## Exercise data
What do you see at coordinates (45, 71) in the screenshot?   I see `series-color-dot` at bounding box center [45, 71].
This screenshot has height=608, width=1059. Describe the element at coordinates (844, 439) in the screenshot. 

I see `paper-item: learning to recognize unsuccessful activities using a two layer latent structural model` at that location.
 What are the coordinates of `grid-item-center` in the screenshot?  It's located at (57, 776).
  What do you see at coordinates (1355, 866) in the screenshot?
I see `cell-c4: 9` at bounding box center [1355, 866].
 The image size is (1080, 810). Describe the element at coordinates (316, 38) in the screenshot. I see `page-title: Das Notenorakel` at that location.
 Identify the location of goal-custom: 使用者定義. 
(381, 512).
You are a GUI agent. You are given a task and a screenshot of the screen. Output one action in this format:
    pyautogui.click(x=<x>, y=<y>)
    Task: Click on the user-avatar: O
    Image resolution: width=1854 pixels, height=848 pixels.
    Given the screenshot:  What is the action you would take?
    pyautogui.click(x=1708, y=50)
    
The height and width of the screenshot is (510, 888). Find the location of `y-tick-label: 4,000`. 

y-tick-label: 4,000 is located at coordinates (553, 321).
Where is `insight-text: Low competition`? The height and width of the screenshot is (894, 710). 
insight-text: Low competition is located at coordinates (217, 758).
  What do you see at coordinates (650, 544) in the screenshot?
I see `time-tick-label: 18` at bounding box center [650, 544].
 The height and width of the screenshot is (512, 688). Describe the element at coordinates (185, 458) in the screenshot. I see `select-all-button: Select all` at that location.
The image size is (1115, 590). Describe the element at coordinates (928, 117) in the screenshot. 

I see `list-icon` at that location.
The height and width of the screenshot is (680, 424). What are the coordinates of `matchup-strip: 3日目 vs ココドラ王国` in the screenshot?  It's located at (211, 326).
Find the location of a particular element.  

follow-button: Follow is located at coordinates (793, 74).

## Try it
Recast all of the records above as a numbered list, one line per item, and leave out the blank lines.

## Written answer
1. What do you see at coordinates (45, 71) in the screenshot?   I see `series-color-dot` at bounding box center [45, 71].
2. This screenshot has height=608, width=1059. Describe the element at coordinates (844, 439) in the screenshot. 
3. I see `paper-item: learning to recognize unsuccessful activities using a two layer latent structural model` at that location.
4.  What are the coordinates of `grid-item-center` in the screenshot?  It's located at (57, 776).
5.   What do you see at coordinates (1355, 866) in the screenshot?
6. I see `cell-c4: 9` at bounding box center [1355, 866].
7.  The image size is (1080, 810). Describe the element at coordinates (316, 38) in the screenshot. I see `page-title: Das Notenorakel` at that location.
8.  Identify the location of goal-custom: 使用者定義. 
9. (381, 512).
10. You are a GUI agent. You are given a task and a screenshot of the screen. Output one action in this format:
11.     pyautogui.click(x=<x>, y=<y>)
12.     Task: Click on the user-avatar: O
13.     Image resolution: width=1854 pixels, height=848 pixels.
14.     Given the screenshot:  What is the action you would take?
15.     pyautogui.click(x=1708, y=50)
16. The height and width of the screenshot is (510, 888). Find the location of `y-tick-label: 4,000`. 
17. y-tick-label: 4,000 is located at coordinates (553, 321).
18. Where is `insight-text: Low competition`? The height and width of the screenshot is (894, 710). 
19. insight-text: Low competition is located at coordinates (217, 758).
20.   What do you see at coordinates (650, 544) in the screenshot?
21. I see `time-tick-label: 18` at bounding box center [650, 544].
22.  The height and width of the screenshot is (512, 688). Describe the element at coordinates (185, 458) in the screenshot. I see `select-all-button: Select all` at that location.
23. The image size is (1115, 590). Describe the element at coordinates (928, 117) in the screenshot. 
24. I see `list-icon` at that location.
25. The height and width of the screenshot is (680, 424). What are the coordinates of `matchup-strip: 3日目 vs ココドラ王国` in the screenshot?  It's located at (211, 326).
26. Find the location of a particular element.  
27. follow-button: Follow is located at coordinates (793, 74).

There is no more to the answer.